Retrieve each line that contains the word "field" from the entries below.

— Collected data —
————————

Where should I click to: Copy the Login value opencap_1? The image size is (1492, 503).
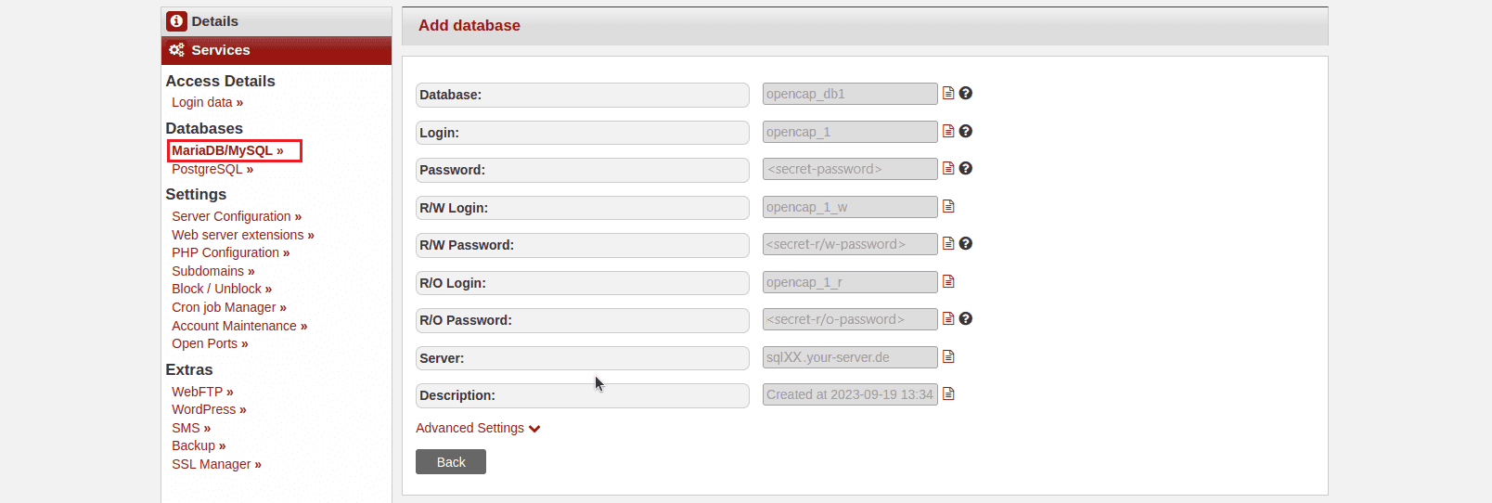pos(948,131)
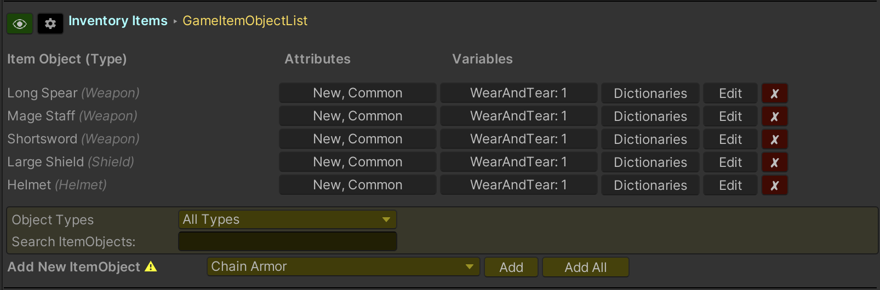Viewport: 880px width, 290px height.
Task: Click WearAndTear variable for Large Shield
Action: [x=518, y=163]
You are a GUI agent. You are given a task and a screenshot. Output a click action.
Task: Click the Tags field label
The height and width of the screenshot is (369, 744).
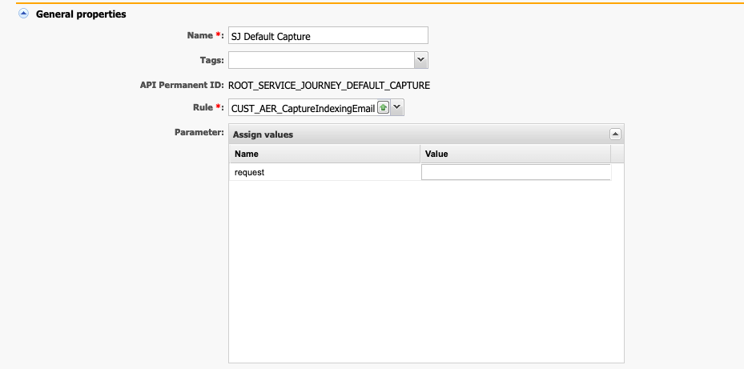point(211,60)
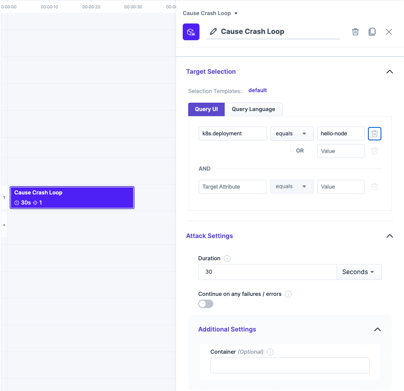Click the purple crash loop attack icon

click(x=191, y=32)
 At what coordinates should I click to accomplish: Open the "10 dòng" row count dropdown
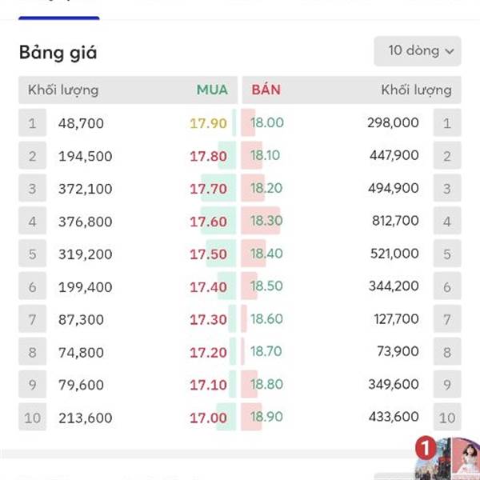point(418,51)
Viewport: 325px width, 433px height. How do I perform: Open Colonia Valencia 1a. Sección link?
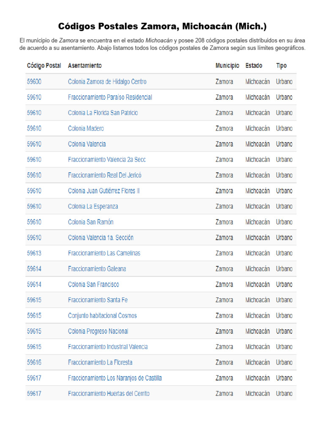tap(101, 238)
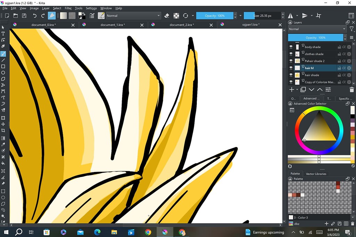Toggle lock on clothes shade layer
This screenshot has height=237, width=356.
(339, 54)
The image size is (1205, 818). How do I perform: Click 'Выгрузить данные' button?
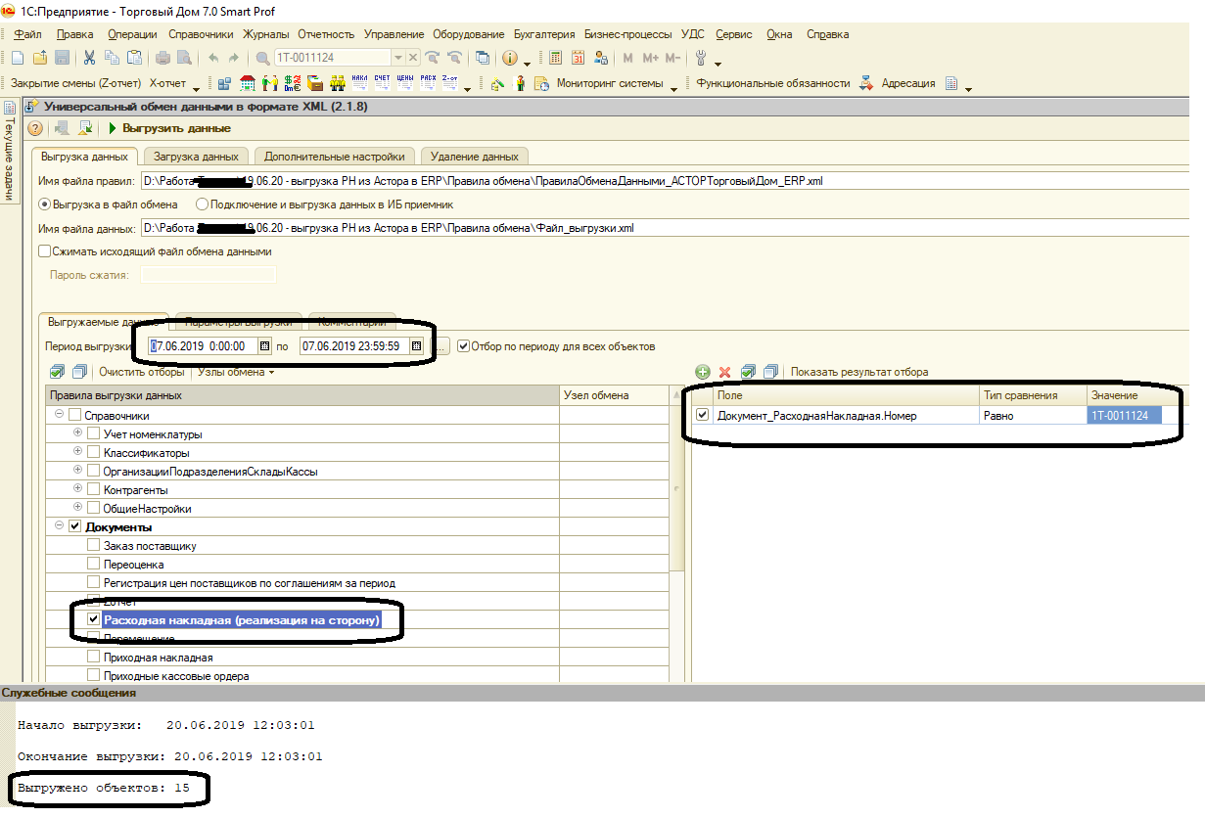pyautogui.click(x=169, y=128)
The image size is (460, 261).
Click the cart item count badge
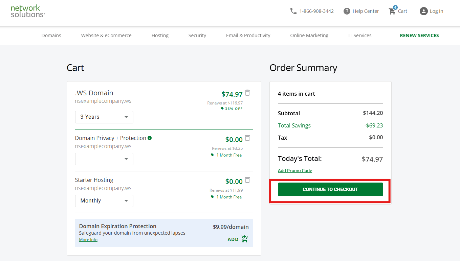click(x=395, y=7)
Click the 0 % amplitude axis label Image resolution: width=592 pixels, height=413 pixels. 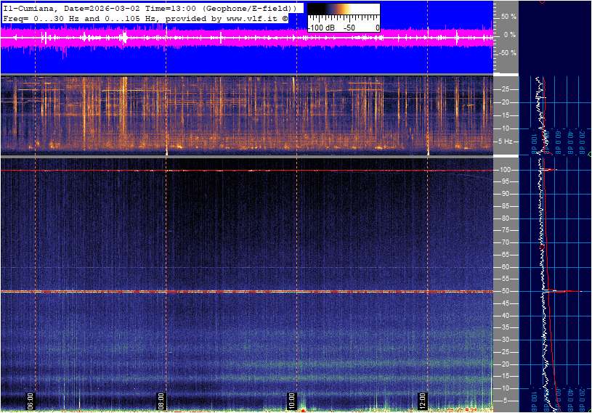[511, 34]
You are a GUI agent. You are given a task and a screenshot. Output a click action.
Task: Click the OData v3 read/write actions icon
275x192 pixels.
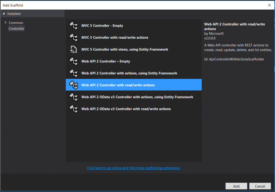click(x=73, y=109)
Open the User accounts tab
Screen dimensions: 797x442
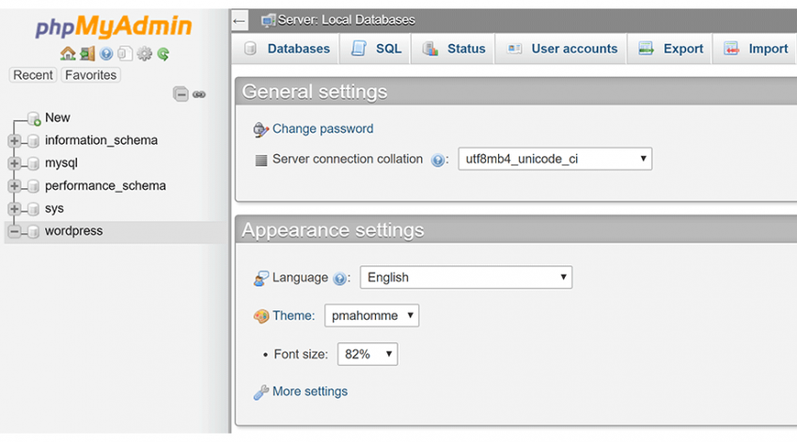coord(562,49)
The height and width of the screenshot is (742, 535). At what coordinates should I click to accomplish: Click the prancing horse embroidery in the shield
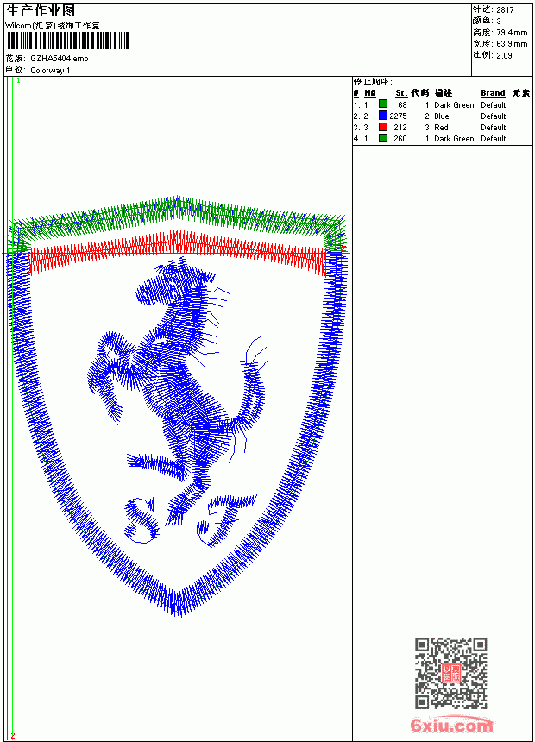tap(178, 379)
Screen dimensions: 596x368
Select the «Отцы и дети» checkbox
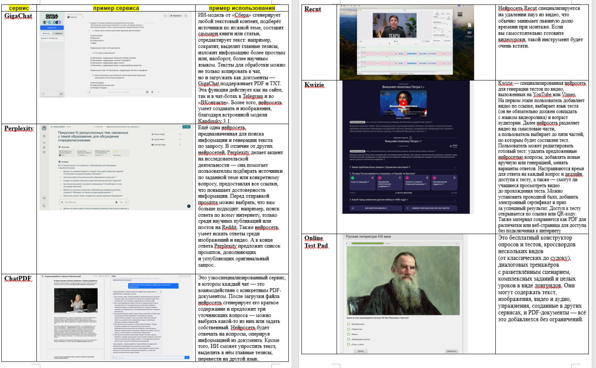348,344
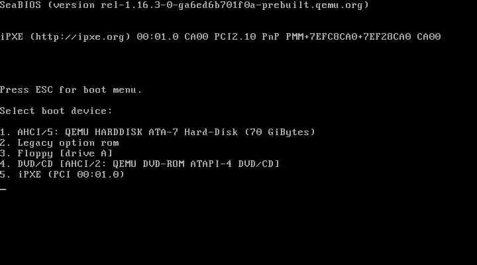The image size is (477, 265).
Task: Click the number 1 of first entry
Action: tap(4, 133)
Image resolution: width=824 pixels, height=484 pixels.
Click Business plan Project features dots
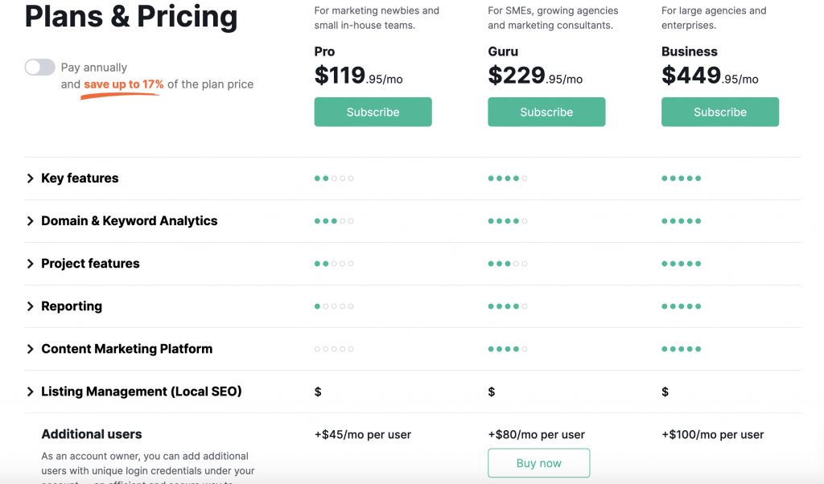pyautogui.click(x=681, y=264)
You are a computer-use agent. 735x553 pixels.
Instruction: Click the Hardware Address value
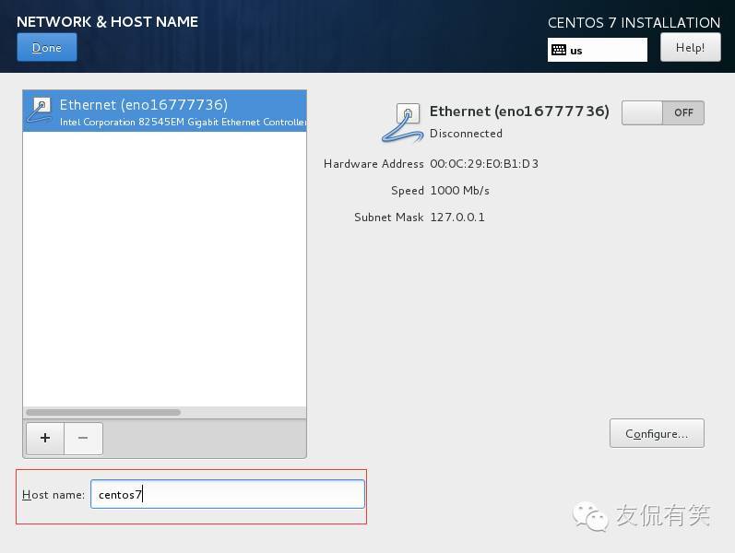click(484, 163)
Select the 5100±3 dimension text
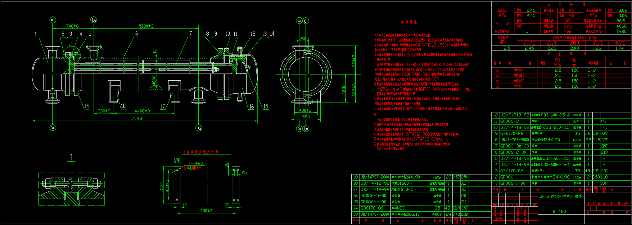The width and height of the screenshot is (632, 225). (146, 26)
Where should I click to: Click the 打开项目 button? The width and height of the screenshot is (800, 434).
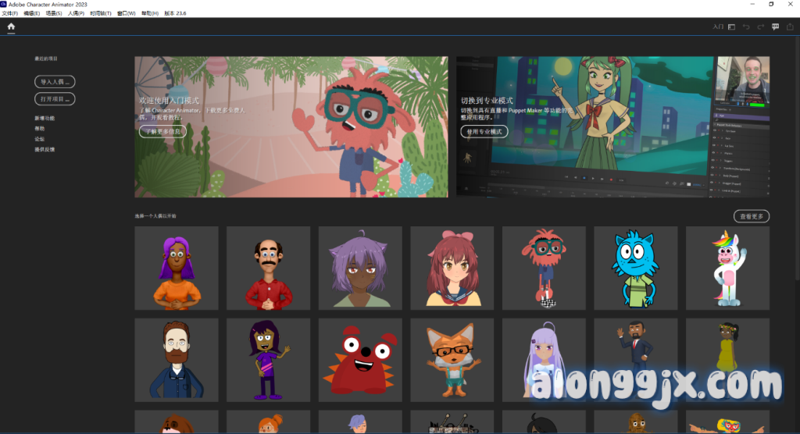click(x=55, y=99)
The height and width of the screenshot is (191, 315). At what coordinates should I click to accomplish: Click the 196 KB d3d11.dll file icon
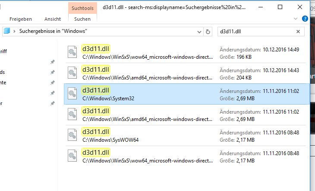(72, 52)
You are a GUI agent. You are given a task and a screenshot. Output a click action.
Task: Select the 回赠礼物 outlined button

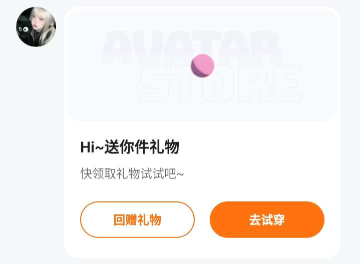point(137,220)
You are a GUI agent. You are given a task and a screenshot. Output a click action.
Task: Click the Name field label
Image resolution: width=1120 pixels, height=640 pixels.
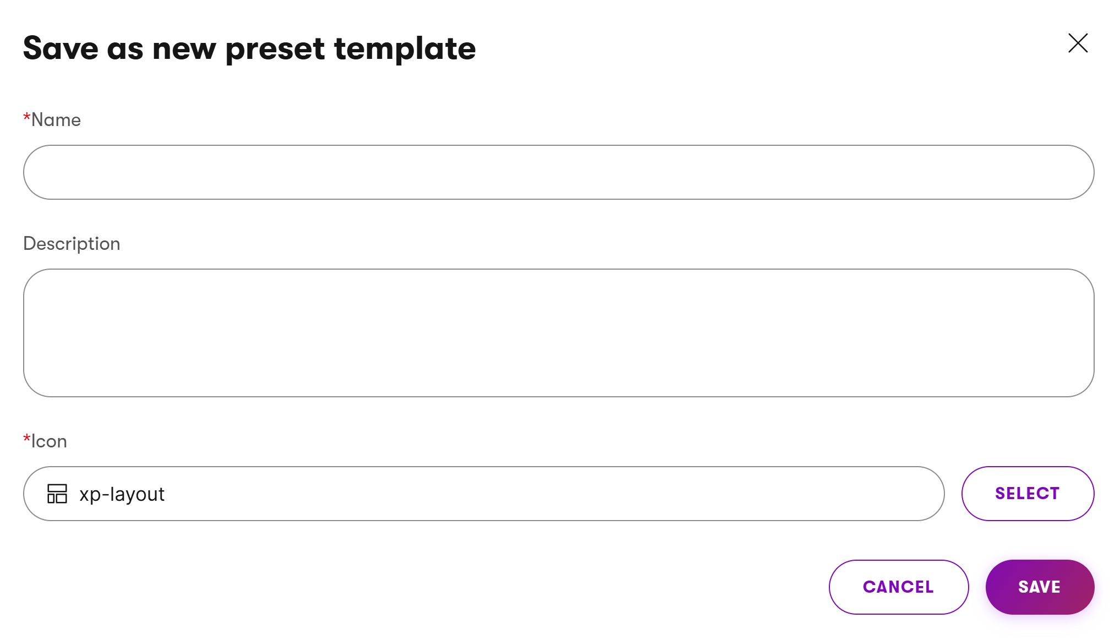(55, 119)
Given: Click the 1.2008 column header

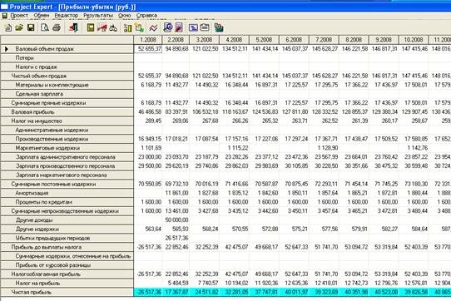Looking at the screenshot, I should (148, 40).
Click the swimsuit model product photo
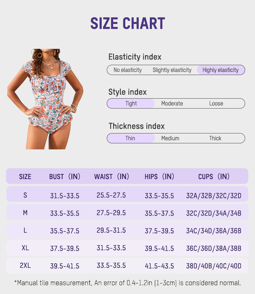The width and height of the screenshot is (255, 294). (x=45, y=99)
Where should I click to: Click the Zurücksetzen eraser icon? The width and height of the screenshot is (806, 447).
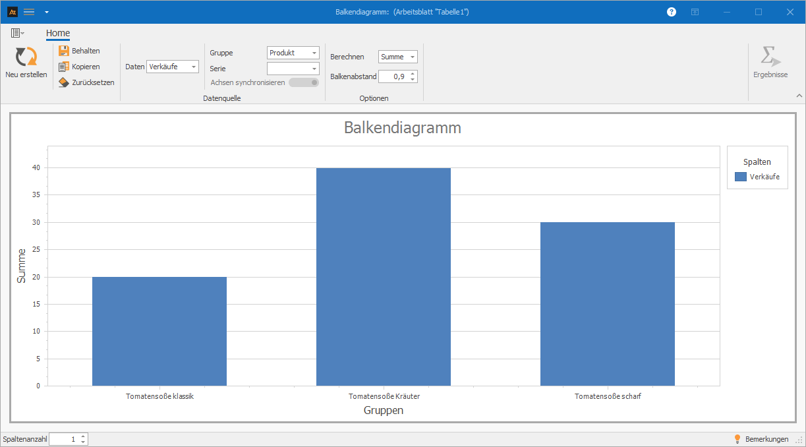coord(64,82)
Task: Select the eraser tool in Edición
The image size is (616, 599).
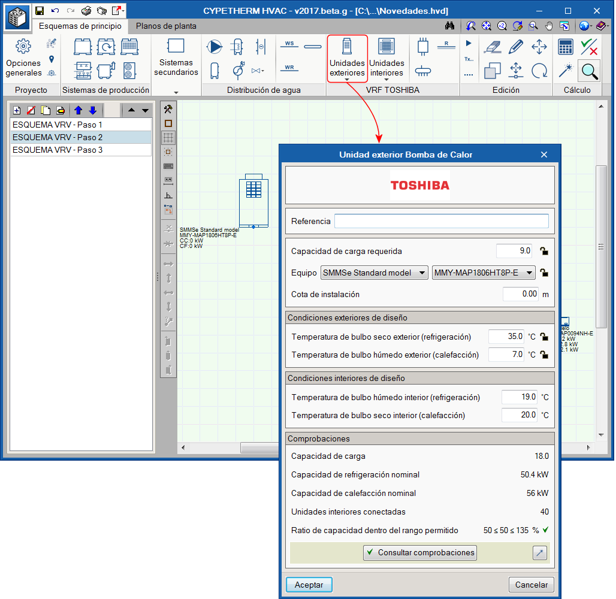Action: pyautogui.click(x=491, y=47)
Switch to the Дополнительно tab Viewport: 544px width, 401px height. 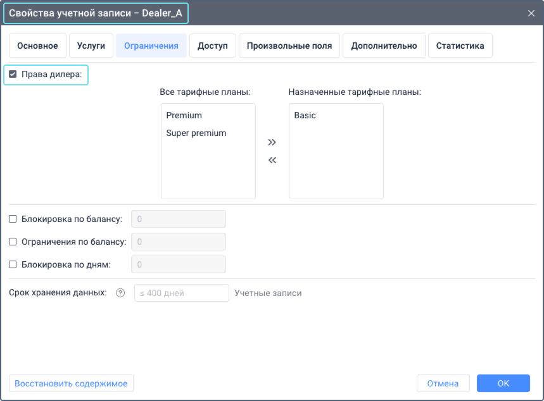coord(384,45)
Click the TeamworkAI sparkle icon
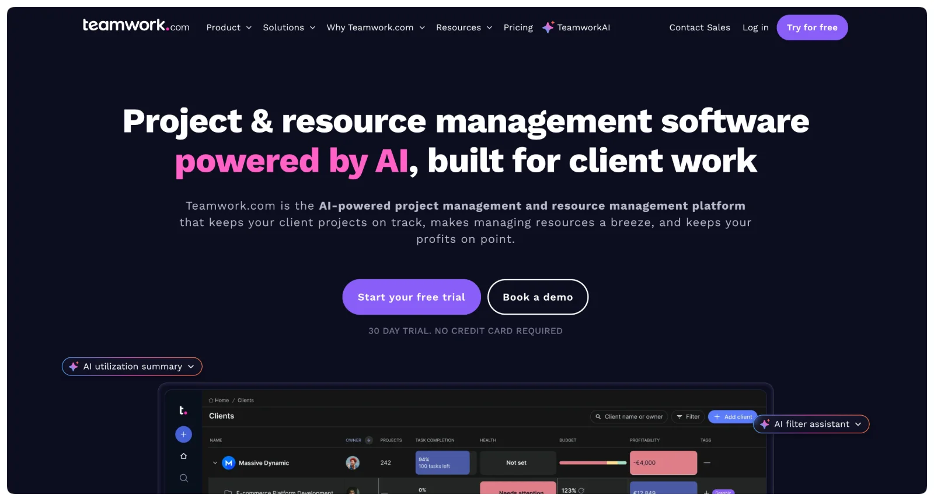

————————

— Answer —
Task: Click the Tags field label
Task: Click the Name field label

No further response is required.